• _Work instruction_
The line containing "1568x708 pixels." marks where copying starts, so set down that line and each one after it exactly, through the end of the records.

Top of Supplied data

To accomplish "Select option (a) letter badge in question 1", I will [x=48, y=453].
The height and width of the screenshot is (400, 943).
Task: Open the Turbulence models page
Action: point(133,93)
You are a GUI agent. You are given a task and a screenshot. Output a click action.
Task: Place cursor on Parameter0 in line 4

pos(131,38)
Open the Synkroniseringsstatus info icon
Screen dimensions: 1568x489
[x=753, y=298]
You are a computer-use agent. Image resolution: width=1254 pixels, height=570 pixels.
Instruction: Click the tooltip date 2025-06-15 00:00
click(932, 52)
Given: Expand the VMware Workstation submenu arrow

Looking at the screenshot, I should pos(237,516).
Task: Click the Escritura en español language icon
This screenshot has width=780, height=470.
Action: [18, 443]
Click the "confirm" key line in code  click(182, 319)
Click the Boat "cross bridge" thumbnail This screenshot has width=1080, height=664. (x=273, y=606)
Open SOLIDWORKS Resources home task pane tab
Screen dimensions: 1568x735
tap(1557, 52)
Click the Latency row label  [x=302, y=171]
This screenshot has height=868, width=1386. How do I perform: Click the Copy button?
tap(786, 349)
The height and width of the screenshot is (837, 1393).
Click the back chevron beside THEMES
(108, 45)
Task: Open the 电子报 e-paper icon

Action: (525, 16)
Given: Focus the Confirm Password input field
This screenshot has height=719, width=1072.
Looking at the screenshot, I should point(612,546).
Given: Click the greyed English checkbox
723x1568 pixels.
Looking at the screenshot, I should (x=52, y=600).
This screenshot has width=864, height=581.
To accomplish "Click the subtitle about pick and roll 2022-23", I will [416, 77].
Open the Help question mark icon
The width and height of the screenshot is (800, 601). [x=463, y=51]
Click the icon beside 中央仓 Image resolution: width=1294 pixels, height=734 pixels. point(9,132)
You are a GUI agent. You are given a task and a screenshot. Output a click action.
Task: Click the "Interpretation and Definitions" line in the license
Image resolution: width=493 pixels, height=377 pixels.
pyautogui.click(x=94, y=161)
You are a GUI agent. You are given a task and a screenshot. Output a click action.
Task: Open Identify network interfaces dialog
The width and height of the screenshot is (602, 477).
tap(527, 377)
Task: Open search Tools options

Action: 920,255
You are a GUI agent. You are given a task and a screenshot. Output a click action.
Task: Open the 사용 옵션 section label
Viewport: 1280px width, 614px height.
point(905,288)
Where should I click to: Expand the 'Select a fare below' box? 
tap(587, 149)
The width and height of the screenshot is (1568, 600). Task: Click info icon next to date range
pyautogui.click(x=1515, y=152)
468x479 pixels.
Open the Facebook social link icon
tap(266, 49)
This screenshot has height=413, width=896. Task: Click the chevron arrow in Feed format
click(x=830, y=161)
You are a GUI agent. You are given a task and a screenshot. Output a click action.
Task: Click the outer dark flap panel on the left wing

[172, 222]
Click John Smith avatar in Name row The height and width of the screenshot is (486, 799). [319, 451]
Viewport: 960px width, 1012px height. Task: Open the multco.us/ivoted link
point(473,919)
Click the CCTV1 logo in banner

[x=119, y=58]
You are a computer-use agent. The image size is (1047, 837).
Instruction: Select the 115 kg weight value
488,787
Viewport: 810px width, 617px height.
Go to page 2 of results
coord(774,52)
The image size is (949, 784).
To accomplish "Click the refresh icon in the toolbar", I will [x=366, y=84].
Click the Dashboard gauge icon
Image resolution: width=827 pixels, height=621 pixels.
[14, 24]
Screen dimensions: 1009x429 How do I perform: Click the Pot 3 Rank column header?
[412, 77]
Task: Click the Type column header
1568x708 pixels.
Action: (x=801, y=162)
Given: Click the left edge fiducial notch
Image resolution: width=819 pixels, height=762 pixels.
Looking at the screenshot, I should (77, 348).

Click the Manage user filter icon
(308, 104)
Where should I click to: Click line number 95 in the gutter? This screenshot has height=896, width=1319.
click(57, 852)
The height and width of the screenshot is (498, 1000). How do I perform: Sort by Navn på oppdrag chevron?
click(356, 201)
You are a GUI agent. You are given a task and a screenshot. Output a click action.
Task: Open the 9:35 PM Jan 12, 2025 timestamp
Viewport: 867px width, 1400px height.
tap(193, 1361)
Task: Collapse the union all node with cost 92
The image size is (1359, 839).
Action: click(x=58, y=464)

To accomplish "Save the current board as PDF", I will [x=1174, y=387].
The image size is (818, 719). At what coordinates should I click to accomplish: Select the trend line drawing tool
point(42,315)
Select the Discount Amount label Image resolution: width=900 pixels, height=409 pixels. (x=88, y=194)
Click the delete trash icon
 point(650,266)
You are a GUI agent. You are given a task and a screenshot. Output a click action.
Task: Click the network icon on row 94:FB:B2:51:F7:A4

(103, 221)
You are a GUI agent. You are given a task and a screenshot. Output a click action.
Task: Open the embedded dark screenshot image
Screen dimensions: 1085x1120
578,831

Bottom of Supplied data

• _Expected answer_
1568x708 pixels.
Action: (x=801, y=162)
Given: Click the left edge fiducial notch
Image resolution: width=819 pixels, height=762 pixels.
Looking at the screenshot, I should (77, 348).

Click the Manage user filter icon
(308, 104)
Where should I click to: Click line number 95 in the gutter? This screenshot has height=896, width=1319.
click(57, 852)
The height and width of the screenshot is (498, 1000). How do I perform: Sort by Navn på oppdrag chevron?
click(356, 201)
You are a GUI agent. You are given a task and a screenshot. Output a click action.
Task: Open the 9:35 PM Jan 12, 2025 timestamp
Viewport: 867px width, 1400px height.
tap(193, 1361)
Task: Collapse the union all node with cost 92
The image size is (1359, 839).
Action: click(x=58, y=464)

To accomplish "Save the current board as PDF", I will [x=1174, y=387].
The image size is (818, 719). At what coordinates should I click to accomplish: Select the trend line drawing tool
point(42,315)
Select the Discount Amount label Image resolution: width=900 pixels, height=409 pixels. (x=88, y=194)
Click the delete trash icon
 point(650,266)
You are a GUI agent. You are given a task and a screenshot. Output a click action.
Task: Click the network icon on row 94:FB:B2:51:F7:A4

(103, 221)
You are a GUI agent. You are given a task and a screenshot. Output a click action.
Task: Open the embedded dark screenshot image
Screen dimensions: 1085x1120
578,831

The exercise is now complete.